— Supplied information —
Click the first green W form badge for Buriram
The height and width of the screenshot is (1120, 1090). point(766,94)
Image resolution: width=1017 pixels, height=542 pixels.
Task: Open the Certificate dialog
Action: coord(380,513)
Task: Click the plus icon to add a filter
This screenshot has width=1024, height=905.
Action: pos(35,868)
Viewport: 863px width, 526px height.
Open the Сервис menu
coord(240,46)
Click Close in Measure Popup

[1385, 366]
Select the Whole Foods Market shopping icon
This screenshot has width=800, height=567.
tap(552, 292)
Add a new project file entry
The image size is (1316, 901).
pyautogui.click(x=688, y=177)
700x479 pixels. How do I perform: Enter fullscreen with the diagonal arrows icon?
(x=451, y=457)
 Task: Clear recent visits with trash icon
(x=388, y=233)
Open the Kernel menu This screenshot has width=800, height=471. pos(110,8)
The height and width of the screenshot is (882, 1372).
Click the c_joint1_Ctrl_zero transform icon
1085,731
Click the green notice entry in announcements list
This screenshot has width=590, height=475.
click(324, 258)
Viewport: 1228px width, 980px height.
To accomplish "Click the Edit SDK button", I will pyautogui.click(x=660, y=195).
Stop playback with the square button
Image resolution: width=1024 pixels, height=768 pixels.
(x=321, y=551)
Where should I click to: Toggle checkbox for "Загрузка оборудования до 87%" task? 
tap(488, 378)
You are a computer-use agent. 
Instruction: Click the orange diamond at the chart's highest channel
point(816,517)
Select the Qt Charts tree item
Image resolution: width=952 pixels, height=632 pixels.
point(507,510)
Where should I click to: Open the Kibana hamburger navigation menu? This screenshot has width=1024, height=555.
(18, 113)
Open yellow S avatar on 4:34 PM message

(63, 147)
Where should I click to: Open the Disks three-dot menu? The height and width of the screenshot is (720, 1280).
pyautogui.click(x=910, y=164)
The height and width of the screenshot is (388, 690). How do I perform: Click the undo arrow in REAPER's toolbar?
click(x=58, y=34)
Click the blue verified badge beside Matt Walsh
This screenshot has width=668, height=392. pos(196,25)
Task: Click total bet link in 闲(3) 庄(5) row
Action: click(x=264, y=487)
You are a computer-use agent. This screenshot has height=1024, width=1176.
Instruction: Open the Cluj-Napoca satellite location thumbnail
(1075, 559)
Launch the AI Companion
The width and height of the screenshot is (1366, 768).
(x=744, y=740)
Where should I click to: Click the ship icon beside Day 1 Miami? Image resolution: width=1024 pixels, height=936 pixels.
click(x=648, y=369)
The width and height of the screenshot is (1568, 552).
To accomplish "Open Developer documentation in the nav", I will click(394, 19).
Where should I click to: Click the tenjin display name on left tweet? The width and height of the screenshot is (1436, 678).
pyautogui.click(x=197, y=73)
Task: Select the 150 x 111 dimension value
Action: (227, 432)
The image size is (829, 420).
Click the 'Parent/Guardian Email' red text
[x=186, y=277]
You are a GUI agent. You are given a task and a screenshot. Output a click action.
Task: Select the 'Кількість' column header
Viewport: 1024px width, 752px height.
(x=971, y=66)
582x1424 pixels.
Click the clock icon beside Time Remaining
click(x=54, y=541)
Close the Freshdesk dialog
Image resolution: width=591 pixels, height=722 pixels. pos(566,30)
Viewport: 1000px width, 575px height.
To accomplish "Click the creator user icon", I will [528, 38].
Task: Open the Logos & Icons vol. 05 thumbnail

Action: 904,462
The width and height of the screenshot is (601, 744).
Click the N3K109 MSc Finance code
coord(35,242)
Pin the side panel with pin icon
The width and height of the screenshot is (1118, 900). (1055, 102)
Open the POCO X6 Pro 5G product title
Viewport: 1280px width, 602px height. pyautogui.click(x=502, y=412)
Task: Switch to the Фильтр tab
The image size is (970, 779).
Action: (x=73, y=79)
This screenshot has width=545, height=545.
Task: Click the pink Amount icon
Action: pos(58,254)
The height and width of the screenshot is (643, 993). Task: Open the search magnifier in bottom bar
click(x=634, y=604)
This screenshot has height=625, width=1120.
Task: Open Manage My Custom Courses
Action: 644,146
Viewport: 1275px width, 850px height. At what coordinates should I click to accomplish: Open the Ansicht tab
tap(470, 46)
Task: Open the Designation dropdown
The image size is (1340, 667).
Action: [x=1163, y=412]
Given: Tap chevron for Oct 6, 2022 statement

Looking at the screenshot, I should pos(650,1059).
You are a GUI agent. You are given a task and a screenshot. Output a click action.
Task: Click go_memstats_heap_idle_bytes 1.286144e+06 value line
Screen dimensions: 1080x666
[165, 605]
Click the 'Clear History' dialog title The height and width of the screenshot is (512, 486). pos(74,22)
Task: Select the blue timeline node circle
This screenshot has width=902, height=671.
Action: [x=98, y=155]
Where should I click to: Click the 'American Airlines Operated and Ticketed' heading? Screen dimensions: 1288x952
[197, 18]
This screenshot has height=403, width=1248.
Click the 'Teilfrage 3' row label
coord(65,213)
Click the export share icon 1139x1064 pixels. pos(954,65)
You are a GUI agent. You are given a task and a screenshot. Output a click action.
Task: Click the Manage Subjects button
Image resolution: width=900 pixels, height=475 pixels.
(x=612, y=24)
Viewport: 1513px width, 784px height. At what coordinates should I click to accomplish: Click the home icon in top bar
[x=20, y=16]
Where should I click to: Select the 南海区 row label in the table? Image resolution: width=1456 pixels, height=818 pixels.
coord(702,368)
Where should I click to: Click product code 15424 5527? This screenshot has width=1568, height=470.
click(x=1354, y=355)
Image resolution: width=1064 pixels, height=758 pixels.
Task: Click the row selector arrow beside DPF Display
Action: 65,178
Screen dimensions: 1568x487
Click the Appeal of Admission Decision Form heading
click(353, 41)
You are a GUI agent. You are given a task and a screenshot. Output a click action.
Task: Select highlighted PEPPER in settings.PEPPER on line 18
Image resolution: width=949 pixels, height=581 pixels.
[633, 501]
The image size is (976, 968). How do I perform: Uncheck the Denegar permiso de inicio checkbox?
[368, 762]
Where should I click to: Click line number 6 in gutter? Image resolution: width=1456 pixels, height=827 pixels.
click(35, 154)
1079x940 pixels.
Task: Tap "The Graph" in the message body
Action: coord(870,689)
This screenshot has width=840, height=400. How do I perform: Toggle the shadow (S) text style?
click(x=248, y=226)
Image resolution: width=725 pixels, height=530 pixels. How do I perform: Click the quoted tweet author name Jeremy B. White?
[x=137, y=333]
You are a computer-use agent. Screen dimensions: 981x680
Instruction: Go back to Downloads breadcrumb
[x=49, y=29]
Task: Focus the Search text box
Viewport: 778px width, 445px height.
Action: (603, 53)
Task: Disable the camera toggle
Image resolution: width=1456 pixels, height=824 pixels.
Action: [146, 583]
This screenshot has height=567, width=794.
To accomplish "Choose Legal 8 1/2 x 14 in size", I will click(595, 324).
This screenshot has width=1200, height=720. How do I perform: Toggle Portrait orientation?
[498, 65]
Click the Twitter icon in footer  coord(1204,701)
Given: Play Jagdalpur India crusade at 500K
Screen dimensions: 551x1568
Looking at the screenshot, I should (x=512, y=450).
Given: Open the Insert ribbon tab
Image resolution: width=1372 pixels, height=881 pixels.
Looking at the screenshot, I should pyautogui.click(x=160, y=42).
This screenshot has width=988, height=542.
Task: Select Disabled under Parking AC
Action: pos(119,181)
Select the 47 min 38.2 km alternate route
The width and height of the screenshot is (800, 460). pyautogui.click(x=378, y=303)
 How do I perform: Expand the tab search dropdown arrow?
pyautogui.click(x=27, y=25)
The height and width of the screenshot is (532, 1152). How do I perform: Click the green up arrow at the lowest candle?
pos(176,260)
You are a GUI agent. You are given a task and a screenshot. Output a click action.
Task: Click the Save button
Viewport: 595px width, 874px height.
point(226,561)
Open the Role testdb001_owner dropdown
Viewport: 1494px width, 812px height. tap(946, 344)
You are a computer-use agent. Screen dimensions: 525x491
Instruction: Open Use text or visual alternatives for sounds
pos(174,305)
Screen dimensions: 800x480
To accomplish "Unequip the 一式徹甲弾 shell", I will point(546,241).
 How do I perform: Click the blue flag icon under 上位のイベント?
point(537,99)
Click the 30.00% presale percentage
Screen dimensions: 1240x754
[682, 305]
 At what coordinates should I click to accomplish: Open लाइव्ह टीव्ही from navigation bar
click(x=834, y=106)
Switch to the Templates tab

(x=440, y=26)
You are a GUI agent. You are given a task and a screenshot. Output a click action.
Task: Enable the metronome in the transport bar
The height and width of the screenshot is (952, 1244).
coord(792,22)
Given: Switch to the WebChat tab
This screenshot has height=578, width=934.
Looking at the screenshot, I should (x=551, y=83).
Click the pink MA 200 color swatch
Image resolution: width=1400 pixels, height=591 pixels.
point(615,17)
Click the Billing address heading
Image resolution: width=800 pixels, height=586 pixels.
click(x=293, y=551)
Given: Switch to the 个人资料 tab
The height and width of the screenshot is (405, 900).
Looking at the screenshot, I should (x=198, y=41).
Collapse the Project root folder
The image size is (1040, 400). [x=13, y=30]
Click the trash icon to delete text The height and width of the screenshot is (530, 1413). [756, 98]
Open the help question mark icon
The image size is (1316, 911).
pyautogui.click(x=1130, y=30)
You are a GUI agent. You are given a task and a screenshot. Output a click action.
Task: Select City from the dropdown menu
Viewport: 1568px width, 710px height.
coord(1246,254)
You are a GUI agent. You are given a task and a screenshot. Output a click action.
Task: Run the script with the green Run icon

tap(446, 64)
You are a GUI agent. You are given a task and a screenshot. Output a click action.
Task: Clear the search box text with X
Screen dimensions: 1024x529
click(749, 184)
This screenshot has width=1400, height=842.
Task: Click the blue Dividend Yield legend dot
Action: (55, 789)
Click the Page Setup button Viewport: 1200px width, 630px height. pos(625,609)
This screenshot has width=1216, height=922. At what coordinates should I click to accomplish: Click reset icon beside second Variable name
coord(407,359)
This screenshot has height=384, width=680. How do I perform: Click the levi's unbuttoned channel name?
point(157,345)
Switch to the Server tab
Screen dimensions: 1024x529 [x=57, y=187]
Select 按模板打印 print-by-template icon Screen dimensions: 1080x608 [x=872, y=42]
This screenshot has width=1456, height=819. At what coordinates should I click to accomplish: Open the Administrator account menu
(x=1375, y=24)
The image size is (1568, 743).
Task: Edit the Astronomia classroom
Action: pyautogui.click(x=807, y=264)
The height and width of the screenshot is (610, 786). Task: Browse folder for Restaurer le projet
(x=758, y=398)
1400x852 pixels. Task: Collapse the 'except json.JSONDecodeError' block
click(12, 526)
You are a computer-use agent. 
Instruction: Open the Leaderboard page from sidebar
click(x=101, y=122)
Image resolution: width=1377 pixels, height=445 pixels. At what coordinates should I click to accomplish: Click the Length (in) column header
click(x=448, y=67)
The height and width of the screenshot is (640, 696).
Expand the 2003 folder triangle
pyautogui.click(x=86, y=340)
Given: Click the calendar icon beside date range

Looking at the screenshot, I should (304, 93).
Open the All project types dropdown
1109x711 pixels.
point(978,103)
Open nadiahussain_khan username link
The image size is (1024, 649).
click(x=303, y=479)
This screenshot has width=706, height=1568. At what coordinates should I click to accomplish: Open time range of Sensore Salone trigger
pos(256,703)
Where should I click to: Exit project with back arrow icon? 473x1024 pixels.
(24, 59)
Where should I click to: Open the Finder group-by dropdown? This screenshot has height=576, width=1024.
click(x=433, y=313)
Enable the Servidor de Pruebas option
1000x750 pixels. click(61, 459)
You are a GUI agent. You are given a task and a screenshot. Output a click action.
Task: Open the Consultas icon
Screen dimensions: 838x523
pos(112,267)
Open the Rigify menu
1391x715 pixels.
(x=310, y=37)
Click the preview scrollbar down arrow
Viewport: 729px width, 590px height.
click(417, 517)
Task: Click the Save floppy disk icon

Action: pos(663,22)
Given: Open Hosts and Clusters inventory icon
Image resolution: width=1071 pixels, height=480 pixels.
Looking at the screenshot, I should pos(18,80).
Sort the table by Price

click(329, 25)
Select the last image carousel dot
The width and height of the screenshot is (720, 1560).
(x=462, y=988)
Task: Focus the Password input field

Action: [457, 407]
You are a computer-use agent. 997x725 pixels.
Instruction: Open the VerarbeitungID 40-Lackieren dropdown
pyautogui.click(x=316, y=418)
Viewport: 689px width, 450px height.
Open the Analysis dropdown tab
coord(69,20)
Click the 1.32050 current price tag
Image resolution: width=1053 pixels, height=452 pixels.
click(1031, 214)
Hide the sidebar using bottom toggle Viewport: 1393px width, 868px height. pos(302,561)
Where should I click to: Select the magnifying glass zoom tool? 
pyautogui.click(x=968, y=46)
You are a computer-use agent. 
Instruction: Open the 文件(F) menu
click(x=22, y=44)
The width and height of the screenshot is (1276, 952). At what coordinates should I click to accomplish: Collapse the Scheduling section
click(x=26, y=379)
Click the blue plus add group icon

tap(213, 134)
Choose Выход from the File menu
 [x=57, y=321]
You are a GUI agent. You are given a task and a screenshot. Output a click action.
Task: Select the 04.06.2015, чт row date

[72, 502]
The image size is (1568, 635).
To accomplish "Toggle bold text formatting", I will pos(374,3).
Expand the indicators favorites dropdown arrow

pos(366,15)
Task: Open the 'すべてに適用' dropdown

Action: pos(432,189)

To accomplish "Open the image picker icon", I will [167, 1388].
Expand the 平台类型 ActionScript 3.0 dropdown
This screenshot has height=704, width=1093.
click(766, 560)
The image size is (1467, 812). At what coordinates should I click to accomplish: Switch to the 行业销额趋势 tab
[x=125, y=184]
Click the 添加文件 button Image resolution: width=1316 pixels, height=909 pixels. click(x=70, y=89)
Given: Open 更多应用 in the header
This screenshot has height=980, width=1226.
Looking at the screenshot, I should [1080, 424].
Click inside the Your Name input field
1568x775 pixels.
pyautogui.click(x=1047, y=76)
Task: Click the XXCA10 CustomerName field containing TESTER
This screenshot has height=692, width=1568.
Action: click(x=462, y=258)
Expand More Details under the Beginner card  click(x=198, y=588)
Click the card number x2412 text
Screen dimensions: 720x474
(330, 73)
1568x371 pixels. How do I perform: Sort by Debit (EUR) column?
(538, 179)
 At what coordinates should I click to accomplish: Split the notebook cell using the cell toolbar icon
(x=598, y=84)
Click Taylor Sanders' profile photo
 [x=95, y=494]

— What the exercise asks —
Rewrite the lines from the first one through the line containing "tap(488, 378)", substituting "Python" for "Kernel" and leaving everything else unchanged.

— Expected output —
Click the first green W form badge for Buriram
The height and width of the screenshot is (1120, 1090). point(766,94)
Image resolution: width=1017 pixels, height=542 pixels.
Task: Open the Certificate dialog
Action: coord(380,513)
Task: Click the plus icon to add a filter
This screenshot has width=1024, height=905.
Action: pos(35,868)
Viewport: 863px width, 526px height.
Open the Сервис menu
coord(240,46)
Click Close in Measure Popup

[1385, 366]
Select the Whole Foods Market shopping icon
This screenshot has width=800, height=567.
tap(552, 292)
Add a new project file entry
The image size is (1316, 901).
pyautogui.click(x=688, y=177)
700x479 pixels. How do I perform: Enter fullscreen with the diagonal arrows icon?
(x=451, y=457)
 Task: Clear recent visits with trash icon
(x=388, y=233)
Open the Python menu This screenshot has width=800, height=471. pos(110,8)
The height and width of the screenshot is (882, 1372).
Click the c_joint1_Ctrl_zero transform icon
1085,731
Click the green notice entry in announcements list
This screenshot has width=590, height=475.
click(324, 258)
Viewport: 1228px width, 980px height.
To accomplish "Click the Edit SDK button", I will pyautogui.click(x=660, y=195).
Stop playback with the square button
Image resolution: width=1024 pixels, height=768 pixels.
(x=321, y=551)
Where should I click to: Toggle checkbox for "Загрузка оборудования до 87%" task? 
tap(488, 378)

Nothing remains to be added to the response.